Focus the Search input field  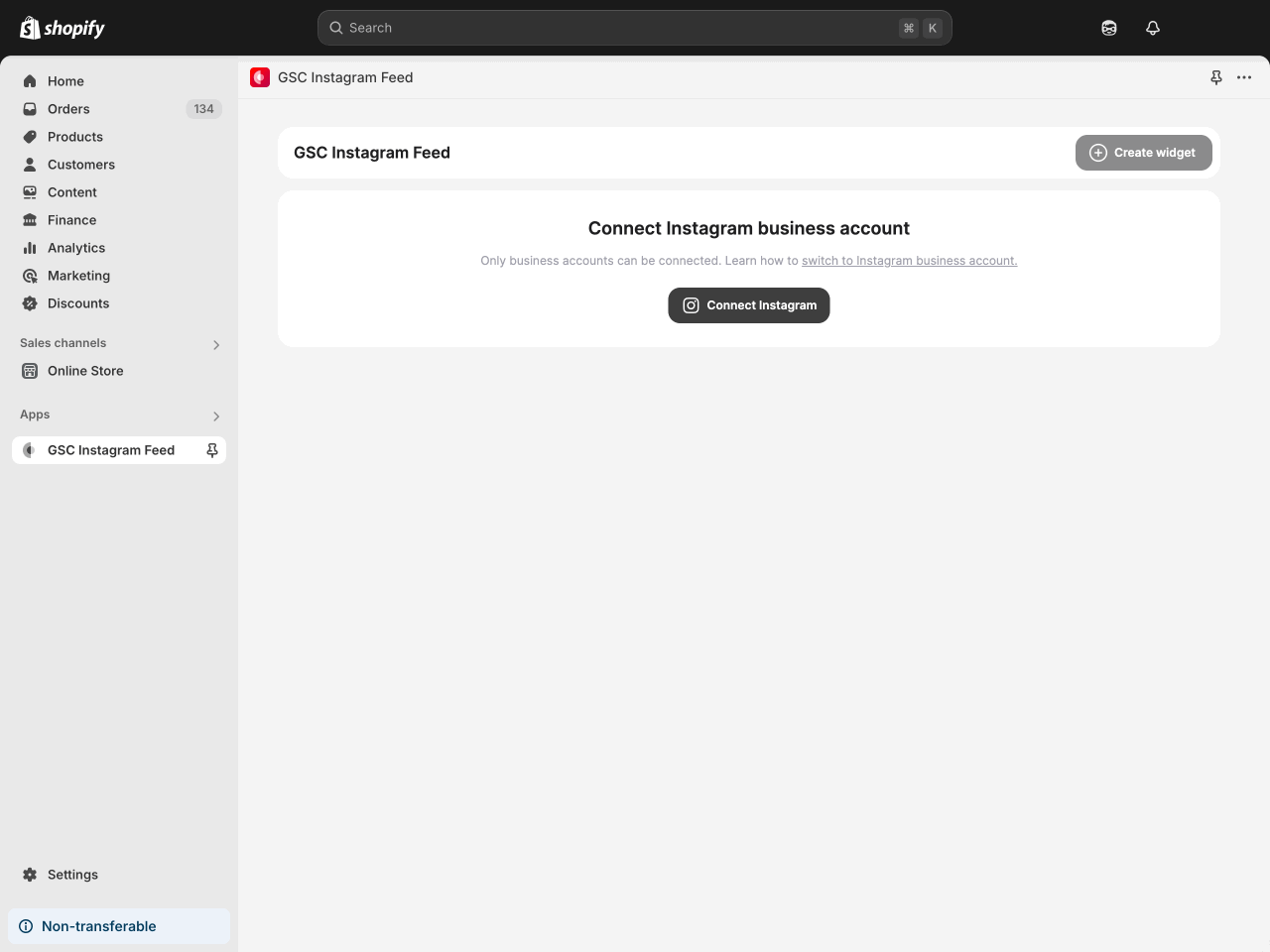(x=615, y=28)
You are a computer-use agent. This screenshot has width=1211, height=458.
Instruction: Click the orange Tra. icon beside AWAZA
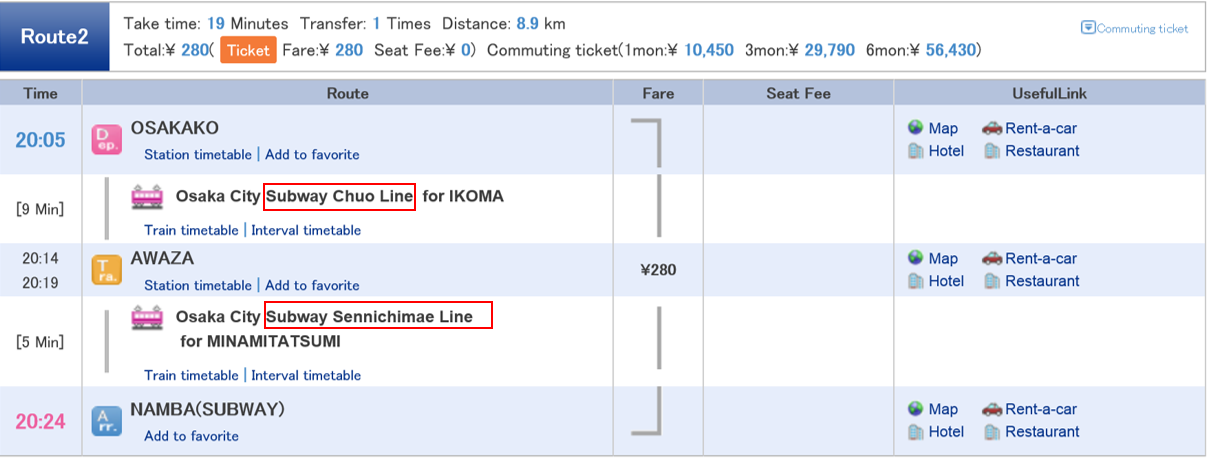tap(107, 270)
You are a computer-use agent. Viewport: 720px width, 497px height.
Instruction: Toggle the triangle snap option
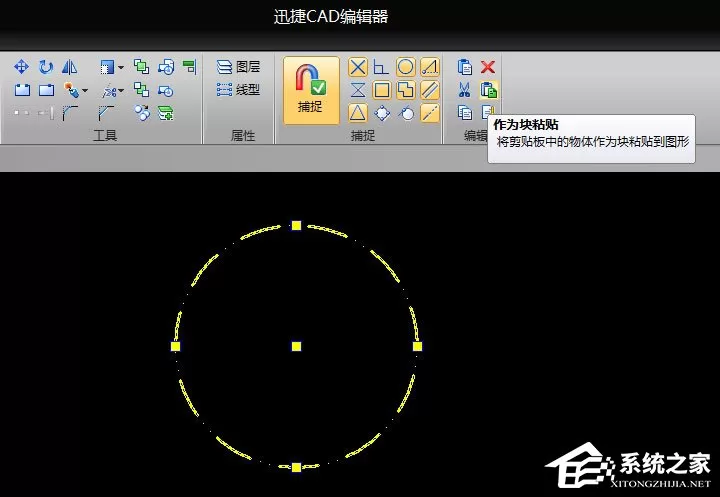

##############################

Return only those lines of the records that contain the string "height".

You are a computer-use agent. This screenshot has width=1211, height=458.
You are a computer-use agent. Viewport: 720px width, 497px height.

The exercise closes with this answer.